In a mirror is where we find a reflection of our appearances, but in a heart is where we find a reflection of our soul.
As I reflect back on 2014, I know that the transformations that have taken place in my own heart and soul will forever change the direction of my life. I have finally freed myself from the prison of my self worth being tied to my body image. My torturous relationship with food no longer runs my life.
I spent the past decade of my life trying to ‘fix’ myself, more specifically perfect my body and end my emotional eating. I thought that accomplishing these two things was the key to my happiness.

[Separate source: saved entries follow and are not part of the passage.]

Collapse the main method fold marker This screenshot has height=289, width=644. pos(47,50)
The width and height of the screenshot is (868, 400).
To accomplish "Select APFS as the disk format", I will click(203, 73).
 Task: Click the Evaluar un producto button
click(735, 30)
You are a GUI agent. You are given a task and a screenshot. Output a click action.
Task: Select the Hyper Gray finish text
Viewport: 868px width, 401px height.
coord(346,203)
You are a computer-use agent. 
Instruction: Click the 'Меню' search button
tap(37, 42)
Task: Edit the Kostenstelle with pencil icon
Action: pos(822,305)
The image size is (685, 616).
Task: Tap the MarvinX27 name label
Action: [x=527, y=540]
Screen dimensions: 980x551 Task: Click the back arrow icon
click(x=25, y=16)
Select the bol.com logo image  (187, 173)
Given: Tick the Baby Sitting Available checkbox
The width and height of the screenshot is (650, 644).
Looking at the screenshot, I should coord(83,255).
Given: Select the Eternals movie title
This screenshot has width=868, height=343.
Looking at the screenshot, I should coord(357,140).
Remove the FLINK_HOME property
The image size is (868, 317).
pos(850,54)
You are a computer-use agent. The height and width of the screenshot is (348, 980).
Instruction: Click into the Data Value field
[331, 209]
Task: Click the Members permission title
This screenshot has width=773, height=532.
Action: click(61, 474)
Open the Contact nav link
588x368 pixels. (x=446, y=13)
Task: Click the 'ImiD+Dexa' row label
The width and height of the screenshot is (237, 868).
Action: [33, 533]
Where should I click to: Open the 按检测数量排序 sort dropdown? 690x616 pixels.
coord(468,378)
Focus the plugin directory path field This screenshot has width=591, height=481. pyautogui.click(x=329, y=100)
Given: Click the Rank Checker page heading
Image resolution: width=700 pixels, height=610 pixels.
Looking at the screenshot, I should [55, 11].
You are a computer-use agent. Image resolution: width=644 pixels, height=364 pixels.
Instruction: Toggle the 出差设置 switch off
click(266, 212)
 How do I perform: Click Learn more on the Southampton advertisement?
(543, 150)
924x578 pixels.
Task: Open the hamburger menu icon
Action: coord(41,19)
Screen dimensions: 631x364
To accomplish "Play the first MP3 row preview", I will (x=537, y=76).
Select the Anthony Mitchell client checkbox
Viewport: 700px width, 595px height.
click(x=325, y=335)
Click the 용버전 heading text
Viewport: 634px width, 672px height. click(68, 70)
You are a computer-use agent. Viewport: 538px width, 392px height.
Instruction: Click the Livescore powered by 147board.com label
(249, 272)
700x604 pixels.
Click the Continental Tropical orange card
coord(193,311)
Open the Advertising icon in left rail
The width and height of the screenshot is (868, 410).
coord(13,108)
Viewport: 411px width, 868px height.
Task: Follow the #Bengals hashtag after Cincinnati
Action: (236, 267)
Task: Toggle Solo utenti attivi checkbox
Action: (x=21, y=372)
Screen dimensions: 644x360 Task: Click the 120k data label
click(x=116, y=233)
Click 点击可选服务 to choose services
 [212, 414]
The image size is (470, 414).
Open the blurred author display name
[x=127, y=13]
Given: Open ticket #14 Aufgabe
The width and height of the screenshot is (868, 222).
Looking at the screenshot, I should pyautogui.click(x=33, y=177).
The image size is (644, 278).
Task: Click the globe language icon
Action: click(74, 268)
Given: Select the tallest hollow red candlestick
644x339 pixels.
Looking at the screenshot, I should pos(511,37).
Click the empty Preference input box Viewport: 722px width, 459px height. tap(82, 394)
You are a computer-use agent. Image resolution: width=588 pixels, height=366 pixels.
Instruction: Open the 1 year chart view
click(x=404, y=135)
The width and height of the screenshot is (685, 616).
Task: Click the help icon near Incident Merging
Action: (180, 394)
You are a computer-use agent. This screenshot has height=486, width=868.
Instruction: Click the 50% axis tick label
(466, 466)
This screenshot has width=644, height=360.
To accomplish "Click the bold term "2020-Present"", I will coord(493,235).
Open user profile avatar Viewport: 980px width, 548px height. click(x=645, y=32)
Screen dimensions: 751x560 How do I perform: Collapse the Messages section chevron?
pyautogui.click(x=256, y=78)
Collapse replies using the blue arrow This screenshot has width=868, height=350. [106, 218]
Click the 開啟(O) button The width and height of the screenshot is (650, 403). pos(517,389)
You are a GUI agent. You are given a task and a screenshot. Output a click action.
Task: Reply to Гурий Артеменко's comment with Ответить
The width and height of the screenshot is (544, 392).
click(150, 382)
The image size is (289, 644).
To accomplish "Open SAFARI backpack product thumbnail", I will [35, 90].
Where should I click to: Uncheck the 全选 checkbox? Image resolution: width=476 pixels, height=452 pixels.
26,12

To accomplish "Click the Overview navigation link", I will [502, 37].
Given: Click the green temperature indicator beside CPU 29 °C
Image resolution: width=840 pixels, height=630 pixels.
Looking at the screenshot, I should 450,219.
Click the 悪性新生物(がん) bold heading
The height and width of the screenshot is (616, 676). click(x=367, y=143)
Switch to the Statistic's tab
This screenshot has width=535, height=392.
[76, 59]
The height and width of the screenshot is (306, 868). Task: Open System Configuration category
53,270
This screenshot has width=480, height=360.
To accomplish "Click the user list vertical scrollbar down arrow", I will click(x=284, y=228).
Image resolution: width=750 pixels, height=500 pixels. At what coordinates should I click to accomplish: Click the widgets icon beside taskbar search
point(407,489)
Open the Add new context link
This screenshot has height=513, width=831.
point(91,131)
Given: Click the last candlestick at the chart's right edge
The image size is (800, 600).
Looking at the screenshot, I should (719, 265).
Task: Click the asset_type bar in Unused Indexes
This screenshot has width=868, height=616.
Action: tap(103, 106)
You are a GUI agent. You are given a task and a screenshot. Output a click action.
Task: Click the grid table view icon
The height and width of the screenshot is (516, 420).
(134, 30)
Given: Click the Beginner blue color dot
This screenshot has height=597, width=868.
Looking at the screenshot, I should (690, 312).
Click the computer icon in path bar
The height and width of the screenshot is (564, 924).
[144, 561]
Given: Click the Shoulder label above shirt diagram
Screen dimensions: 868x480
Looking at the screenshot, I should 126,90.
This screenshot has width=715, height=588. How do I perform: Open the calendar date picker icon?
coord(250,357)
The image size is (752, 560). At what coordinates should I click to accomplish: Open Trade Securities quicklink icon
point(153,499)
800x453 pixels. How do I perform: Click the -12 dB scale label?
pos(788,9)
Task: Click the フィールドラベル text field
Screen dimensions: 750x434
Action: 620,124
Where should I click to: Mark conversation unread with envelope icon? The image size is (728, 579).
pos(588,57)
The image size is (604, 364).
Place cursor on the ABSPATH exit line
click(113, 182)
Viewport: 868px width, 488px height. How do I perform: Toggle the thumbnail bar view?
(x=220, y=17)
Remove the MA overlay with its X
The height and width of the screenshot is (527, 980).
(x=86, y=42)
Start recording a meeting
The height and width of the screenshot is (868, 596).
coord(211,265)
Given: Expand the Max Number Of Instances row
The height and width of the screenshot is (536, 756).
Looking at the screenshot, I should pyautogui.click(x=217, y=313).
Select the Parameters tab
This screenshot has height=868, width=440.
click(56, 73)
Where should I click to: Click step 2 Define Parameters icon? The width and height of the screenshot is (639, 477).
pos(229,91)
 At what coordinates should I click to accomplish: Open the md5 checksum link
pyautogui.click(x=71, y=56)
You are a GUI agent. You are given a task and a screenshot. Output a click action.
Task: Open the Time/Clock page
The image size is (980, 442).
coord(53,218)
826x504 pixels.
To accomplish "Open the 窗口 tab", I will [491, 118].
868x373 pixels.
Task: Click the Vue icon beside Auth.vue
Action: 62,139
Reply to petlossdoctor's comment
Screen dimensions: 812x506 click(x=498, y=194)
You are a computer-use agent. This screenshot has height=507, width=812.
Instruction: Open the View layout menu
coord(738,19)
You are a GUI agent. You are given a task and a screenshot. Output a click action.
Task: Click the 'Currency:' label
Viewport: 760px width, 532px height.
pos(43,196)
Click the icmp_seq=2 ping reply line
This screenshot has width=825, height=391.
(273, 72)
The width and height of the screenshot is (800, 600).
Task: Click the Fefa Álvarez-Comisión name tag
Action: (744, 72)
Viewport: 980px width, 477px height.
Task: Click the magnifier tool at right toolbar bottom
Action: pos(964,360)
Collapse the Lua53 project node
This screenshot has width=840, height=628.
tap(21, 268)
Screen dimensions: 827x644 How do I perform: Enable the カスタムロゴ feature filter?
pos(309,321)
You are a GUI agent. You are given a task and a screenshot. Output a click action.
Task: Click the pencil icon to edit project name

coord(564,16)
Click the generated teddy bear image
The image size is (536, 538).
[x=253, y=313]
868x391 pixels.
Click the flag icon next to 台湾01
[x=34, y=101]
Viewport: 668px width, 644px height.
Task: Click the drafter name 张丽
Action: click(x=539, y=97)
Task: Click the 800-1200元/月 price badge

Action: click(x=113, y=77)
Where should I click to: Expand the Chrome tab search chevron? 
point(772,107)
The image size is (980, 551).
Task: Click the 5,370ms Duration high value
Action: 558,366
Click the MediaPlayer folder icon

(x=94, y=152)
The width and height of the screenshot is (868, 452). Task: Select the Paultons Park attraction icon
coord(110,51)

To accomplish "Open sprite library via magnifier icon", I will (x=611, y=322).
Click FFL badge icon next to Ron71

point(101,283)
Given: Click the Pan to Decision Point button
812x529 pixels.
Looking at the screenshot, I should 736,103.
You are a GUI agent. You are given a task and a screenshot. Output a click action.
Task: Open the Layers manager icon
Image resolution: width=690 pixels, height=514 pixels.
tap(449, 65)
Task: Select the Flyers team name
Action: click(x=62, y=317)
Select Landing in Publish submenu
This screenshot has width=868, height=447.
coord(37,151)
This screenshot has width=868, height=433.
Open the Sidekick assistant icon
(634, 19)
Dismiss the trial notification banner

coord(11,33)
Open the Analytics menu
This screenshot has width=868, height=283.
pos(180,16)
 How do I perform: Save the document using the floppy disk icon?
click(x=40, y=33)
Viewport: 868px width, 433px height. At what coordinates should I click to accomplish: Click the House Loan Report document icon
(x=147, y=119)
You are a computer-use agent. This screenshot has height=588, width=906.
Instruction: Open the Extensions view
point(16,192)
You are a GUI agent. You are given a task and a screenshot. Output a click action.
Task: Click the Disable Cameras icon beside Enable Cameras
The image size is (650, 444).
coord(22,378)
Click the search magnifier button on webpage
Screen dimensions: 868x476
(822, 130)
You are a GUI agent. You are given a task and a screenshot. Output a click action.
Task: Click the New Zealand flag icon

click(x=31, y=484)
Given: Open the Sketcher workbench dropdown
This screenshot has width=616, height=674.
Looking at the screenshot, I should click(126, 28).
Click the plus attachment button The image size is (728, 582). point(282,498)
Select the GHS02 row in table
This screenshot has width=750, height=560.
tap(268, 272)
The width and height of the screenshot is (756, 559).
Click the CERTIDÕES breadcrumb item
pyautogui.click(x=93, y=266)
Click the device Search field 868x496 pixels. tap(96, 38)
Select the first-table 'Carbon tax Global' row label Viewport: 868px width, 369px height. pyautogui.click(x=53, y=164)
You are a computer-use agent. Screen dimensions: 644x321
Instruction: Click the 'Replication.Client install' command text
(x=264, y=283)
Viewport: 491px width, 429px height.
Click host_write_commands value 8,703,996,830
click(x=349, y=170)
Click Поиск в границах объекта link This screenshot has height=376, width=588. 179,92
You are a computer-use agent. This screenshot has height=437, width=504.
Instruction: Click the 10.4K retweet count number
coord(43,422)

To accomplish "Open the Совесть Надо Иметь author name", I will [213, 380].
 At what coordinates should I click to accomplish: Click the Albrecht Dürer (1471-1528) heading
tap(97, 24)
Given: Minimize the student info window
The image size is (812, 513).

I continued to put my life on hold, telling myself that as soon as I figured this whole mess out, that only then, could I truly start living and enjoying my life. I was so wrapped up in this battle with myself that I had little to give to any other area of my life. My relationships suffered, my career suffered, I lost track of my passions and I forgot how to have fun. I prayed for help. I wished upon stars that I could change.
I thought that maybe one night I would go to sleep and awaken to an angel or my fairy godmother sitting on my bed and she would give me the epiphany that I had been waiting for. Needless to say, this never happened.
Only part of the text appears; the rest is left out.